Available data =
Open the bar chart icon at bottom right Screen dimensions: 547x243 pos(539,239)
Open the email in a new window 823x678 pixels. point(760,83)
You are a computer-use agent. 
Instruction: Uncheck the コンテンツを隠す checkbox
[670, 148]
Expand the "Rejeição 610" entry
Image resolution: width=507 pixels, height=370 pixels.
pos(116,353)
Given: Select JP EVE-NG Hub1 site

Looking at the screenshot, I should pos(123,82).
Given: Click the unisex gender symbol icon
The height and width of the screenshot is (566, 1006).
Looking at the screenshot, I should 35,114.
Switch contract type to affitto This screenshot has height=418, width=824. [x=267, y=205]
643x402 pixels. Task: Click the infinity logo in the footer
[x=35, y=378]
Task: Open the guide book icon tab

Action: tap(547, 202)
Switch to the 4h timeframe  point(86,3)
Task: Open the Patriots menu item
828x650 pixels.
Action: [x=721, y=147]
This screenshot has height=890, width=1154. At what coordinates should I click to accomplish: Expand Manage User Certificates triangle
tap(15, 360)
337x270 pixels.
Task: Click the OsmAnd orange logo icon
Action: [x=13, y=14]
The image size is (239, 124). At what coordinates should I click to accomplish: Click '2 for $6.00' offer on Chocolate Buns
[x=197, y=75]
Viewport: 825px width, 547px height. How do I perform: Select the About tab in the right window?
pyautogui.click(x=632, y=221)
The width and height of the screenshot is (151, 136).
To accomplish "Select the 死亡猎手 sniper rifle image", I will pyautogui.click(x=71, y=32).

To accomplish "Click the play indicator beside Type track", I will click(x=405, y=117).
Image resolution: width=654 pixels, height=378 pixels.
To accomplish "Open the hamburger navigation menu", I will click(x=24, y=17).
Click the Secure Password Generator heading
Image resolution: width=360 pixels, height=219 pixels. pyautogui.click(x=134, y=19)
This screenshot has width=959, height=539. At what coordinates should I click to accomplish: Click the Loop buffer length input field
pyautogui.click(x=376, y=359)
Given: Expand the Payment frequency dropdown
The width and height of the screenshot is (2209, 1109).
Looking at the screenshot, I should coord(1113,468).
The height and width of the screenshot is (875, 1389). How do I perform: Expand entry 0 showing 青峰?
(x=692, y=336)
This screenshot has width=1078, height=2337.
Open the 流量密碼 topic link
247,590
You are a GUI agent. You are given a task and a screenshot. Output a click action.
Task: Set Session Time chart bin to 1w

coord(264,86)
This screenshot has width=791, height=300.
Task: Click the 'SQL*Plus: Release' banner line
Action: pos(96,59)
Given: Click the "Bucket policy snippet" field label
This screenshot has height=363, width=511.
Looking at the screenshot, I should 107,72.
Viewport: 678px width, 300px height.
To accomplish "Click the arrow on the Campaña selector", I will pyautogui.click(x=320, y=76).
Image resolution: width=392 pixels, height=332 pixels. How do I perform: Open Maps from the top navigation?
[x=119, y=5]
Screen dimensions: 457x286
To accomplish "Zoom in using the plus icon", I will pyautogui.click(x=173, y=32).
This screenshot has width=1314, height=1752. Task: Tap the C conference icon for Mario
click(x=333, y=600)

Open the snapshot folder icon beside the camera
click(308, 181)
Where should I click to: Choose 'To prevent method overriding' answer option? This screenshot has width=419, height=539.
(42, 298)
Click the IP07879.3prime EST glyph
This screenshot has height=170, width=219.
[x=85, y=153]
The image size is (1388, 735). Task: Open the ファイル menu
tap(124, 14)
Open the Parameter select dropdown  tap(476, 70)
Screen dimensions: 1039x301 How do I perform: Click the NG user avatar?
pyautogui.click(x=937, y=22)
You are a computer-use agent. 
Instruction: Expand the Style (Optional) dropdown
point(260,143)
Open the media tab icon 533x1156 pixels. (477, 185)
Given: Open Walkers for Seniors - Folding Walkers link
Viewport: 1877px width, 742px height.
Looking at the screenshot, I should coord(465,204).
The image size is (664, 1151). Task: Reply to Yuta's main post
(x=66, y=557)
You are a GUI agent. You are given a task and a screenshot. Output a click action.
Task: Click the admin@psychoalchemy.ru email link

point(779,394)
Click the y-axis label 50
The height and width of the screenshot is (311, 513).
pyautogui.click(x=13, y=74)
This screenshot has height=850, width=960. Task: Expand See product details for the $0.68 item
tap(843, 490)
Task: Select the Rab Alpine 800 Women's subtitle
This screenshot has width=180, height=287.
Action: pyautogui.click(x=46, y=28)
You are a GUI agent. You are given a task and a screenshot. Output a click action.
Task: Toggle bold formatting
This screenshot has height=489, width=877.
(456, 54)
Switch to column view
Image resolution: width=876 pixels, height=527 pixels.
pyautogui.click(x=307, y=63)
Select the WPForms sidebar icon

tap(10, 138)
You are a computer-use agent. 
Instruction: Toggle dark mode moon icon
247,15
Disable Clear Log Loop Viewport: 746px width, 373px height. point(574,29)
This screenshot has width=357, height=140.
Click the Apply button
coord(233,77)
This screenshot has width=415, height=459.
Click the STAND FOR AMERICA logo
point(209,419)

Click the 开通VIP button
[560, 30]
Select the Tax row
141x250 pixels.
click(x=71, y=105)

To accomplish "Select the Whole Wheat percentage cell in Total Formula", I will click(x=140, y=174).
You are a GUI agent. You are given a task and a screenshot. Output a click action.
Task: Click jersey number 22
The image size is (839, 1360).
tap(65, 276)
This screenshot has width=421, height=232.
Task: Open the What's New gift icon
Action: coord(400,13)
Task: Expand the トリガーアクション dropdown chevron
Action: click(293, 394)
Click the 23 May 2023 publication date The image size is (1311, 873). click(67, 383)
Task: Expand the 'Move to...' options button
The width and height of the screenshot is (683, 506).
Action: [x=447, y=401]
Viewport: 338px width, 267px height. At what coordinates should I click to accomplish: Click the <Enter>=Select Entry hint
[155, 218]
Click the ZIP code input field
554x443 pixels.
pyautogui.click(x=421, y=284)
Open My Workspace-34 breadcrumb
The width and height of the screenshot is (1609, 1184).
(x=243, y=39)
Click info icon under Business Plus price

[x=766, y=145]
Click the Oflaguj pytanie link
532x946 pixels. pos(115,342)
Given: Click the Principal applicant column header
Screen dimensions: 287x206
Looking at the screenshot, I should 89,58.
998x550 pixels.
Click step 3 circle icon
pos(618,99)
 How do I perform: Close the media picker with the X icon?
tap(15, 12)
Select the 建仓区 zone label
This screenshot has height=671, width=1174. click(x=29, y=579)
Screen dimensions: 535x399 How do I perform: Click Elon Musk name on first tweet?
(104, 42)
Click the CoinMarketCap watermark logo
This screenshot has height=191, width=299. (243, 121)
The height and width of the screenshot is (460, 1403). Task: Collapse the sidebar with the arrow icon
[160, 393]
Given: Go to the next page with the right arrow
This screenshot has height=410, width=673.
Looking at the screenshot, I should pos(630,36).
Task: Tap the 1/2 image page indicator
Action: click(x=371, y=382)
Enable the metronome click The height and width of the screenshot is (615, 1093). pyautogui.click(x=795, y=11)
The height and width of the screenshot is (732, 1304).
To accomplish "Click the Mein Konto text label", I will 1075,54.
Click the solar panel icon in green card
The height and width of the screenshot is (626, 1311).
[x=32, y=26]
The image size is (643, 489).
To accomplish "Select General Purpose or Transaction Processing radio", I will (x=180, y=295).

Work request = Output exactly the lines of the material above from the one containing "Instruction: Uncheck the コンテンツを隠す checkbox" up to and including the one containing "Given: Click the unisex gender symbol icon".

Answer to this task =
Instruction: Uncheck the コンテンツを隠す checkbox
[670, 148]
Expand the "Rejeição 610" entry
Image resolution: width=507 pixels, height=370 pixels.
pos(116,353)
Given: Select JP EVE-NG Hub1 site

Looking at the screenshot, I should pos(123,82).
Given: Click the unisex gender symbol icon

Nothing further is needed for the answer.